Note to Reader
You’re not going to believe this.
Seriously, nobody does. But this stuff happened, right here in America. In the
warehouse down the street.
The
warehouse had a name: Straight, Incorporated. Straight called itself a drug
rehab for kids, but most of us had barely even smoked weed. Take me, for
example. In September, at age thirteen, I smoked it for the first time. I tried
smoking again in October. In November, I got locked up in Straight—for sixteen
months. The second we entered the building, we all stopped being kids. We
stopped being humans. Instead, we were Straightlings.
Other
than my father and me, each person you read about here has a fake name. Many of
the Straightlings are smooshed-together versions of different people, but
everything happened exactly how I describe it. If you want proof, hit the
epilogue. There you’ll find court records, canceled checks, newspaper
reportage, and Straight, Inc. internal documents. Want more proof? Go online
and read all of the survivor stories that are just like mine.
And
to my fellow Straightlings? Put your armor on. You’re going back on front row.
Chapter 18:
EVERYONE MUST WEAR SHOES AND SOCKS
Something weird is going on.
Something even weirder than the regular daily freak show. I can feel it. I can
hear it. I just can’t see it yet.
Other
than Amanda showing up, it’s been a normal day—people singing stupid songs;
kids sharing about their druggie pasts; the teen staff strutting to the
barstools like they’re on the red carpet. But then the side doors open, and all
these kids I’ve never seen before come flooding in. They stand around the edges
of group, wedged tight at the shoulder in a human fortress. It’s creepy and
just…wrong.
A
half hour later, on some invisible cue, they swarm around us, claw us up from
our seats, and carry us across the group room. The door goons are gone, so they
march us right through the back doors and into this empty room. The walls are
bare brick and the carpet is new-jeans blue. We’re tugged into rows, because
with no talking allowed and no chairs, how do we know where we’re supposed to
sit? We should know, though. I can tell by the way my carrier is yanking me
around. She practically tears my belt loop off.
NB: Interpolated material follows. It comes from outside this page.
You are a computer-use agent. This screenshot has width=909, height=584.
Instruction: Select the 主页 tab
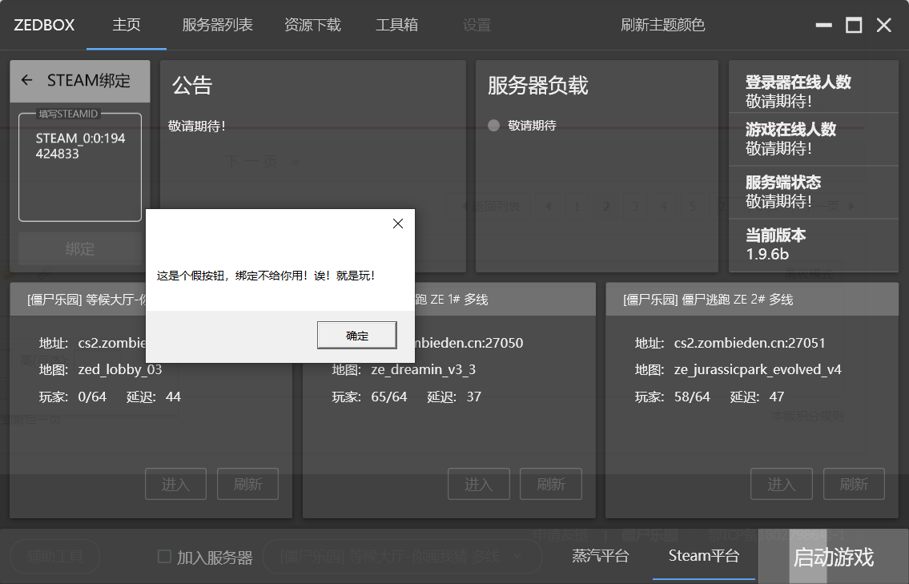(x=127, y=26)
Once we’re all positioned and sitting cross-legged—with
the boys’ side so close, if I whistled, I’d ruffle their bangs—the bad guys
show up: Matt King and the mean blond smiler.
“Family rap!” Matt yells.
The
people around me start motivating and I do it too, because I don’t want a
fucking demon at my back. Without anyone telling me, I put my arms up and shake
them around. And that’s what gets Matt’s attention. He’s scanning the tightly
packed room, and his eyes sear into me. They look even darker than yesterday.
“Cyyyyndy,”
he goes.
The
blond staff snaps her head my way. Her smile blinks to life.
“Oh!
Y-yeah?” I say back.
My
fists are still up by my ears. This isn’t what I was motivating for. I didn’t
actually want to be called on.
“Stand
up!” he says, fake friendly.
Everyone’s
palms do the upward air shove.
My
rubbery legs make it hard to stand. It’s silent except for the rustle of my
clothes.
“So…?”
Matt says from his barstool.
“What?”
I say back. But I say it confused, not snotty.
“What?
What. What is that this is family rap. You need to tell us about
an incident from your past, an incident involving your family.”
Four
hundred eyes and chins are leveled at me. They make it hard to think.
“Um…”
“Were
you a good girl in your past, Cyndy? Were you nice and sweet to your family?”
“Well,
they—”
“I’m
not asking about them. Were you nice and sweet to your family?”
“Um,
no?”
“That’s
right, Cyndy! You’re doing great. Now tell us about an incident with your
family where you acted like your druggie self.”
I
just stand there. I don’t have a family. I have a mother and a sister and a
stepthing who’s the devil, plus his kids. And “an incident”? I have no idea
what I’m supposed to say.
“CYNDY
ETLER!”
My
whole name. He says my whole name. Like he has some…ownership of me.
“Yeah?”
“We’re
waiting!”
“I—I
don’t know.”
I
might be starting to cry a little.
He’s
still staring at me, his eyebrows pointed into sharp little horns.
“I
thought I’d give you another chance, Cyndy. But you’ve wasted enough of this
group’s time. Have a seat.”
I
can’t sit down fast enough, so I fall instead. My hand catches a girl’s
shoulder, but she jerks it off like she hates me. I feel it, like a
heat.
The
group starts to yell a “Love ya—” at me, but Matt cuts them off. “No!”
Next
the girl who hates me stands up, to share how she made her father beat her. “I
remember, this one time?” she starts out.
That’s
Straight code for, Here’s why my parents hate me enough to leave me here.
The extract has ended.